In an April 12 town meeting, Chesapeake City Mayor Richard Taylor said that CCEA is the top non-profit that they are looking at to occupy the space.
“We are not looking for any other similar nonprofits or other activities similar to yours because frankly you are it,” Taylor said to Forsythe. “Don’t feel like you are competing against other entities, if anything you are competing against the overall vision for the property.”
COVID has made things more difficult for the CCEA, as some elderly volunteers are unable to help out, even as the need for food and other items the CCEA supplies increases due to the financial hardship brought on by the pandemic.
Despite these challenges, the CCEA has continued expanding their services, most recently with a food distribution program aimed at Cecil County’s elderly population. On Wednesday, the new program registered 25 seniors at the Canal Town apartment complex in Chesapeake City and the Perry Villa complex in Perryville. Each senior will receive 15-20 items in every supply box, which the CCEA plans to start distributing within two weeks. Perry Villa will receive boxes four times a year and Canal Town will receive boxes every other month.
The CCEA currently serves 50 homes through their two main food ministries, the Food Pantry and “Bag of Hope.” The pantry provides between 50-75 pounds of food a month to each family. Bag of Hope, a bimonthly program in collaboration with the Maryland Food Bank, provides a similar amount of food to families in need.

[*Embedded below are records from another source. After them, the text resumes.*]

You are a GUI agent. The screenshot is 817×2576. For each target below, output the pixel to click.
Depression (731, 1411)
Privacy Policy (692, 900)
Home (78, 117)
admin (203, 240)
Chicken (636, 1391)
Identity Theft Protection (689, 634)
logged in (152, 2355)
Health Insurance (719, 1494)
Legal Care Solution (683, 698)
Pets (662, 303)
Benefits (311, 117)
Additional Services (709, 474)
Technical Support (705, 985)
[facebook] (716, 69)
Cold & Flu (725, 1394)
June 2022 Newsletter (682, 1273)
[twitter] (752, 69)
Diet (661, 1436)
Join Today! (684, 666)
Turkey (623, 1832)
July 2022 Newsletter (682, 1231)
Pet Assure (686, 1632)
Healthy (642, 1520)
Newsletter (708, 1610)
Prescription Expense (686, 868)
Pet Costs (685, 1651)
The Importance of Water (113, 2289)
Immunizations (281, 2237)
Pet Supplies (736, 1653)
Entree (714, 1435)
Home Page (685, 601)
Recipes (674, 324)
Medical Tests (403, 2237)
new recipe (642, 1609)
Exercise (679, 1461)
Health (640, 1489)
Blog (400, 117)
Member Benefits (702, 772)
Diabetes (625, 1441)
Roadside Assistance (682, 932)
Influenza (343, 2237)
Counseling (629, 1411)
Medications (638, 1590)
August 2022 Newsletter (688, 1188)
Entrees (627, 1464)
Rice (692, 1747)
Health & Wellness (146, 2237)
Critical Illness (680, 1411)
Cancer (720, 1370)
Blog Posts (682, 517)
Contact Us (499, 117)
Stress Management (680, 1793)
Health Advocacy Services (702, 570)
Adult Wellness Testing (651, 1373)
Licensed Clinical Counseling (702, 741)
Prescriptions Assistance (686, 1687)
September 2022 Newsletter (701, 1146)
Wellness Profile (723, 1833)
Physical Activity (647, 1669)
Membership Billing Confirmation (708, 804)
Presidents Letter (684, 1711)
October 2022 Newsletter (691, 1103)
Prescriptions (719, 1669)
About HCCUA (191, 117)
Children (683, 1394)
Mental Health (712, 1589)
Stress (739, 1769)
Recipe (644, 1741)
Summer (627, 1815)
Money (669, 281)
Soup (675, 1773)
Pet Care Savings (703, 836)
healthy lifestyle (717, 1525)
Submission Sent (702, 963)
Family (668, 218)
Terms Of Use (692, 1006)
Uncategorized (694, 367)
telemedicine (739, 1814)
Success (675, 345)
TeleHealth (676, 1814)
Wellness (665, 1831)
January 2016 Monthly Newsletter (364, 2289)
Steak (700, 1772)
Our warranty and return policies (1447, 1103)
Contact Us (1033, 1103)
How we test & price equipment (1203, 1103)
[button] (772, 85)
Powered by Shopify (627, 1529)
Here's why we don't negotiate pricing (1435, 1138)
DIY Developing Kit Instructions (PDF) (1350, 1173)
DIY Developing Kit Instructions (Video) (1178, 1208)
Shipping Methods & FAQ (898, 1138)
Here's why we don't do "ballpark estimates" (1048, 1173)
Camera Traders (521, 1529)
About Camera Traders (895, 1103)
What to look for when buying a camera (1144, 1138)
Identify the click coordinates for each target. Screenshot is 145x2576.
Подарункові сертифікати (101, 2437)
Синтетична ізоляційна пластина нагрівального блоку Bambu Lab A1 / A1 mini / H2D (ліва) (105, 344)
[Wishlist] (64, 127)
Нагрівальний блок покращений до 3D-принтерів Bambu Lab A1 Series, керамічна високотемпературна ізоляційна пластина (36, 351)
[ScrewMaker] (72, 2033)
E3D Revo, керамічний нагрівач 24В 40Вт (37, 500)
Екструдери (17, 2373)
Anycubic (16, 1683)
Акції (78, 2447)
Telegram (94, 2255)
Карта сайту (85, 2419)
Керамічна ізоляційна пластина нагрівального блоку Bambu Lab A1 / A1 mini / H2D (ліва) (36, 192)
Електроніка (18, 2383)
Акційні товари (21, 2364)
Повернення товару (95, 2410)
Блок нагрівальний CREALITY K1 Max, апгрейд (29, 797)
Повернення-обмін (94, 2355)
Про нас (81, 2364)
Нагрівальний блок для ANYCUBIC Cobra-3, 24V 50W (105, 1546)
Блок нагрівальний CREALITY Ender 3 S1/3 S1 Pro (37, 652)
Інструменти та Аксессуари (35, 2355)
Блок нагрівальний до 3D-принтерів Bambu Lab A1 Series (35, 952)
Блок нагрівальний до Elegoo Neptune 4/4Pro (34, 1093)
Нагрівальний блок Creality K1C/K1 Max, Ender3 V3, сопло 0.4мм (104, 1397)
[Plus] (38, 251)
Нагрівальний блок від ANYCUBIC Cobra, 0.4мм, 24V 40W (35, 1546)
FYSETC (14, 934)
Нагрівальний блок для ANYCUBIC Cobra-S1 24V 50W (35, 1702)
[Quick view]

“I consider it a blessing that I can help other people. It makes me realize how lucky I am,” said volunteer Don Koss.
The CCEA also distributes around 20 mini pantry boxes a month through Chesapeake City Elementary School, providing three to five meals, such as instant oatmeal or ravioli, along with a hygiene package.
“The misconception about this is that these are people who aren’t working, it’s not,” said Forsythe. “We have people who were food service workers who suddenly lost their jobs because of COVID.”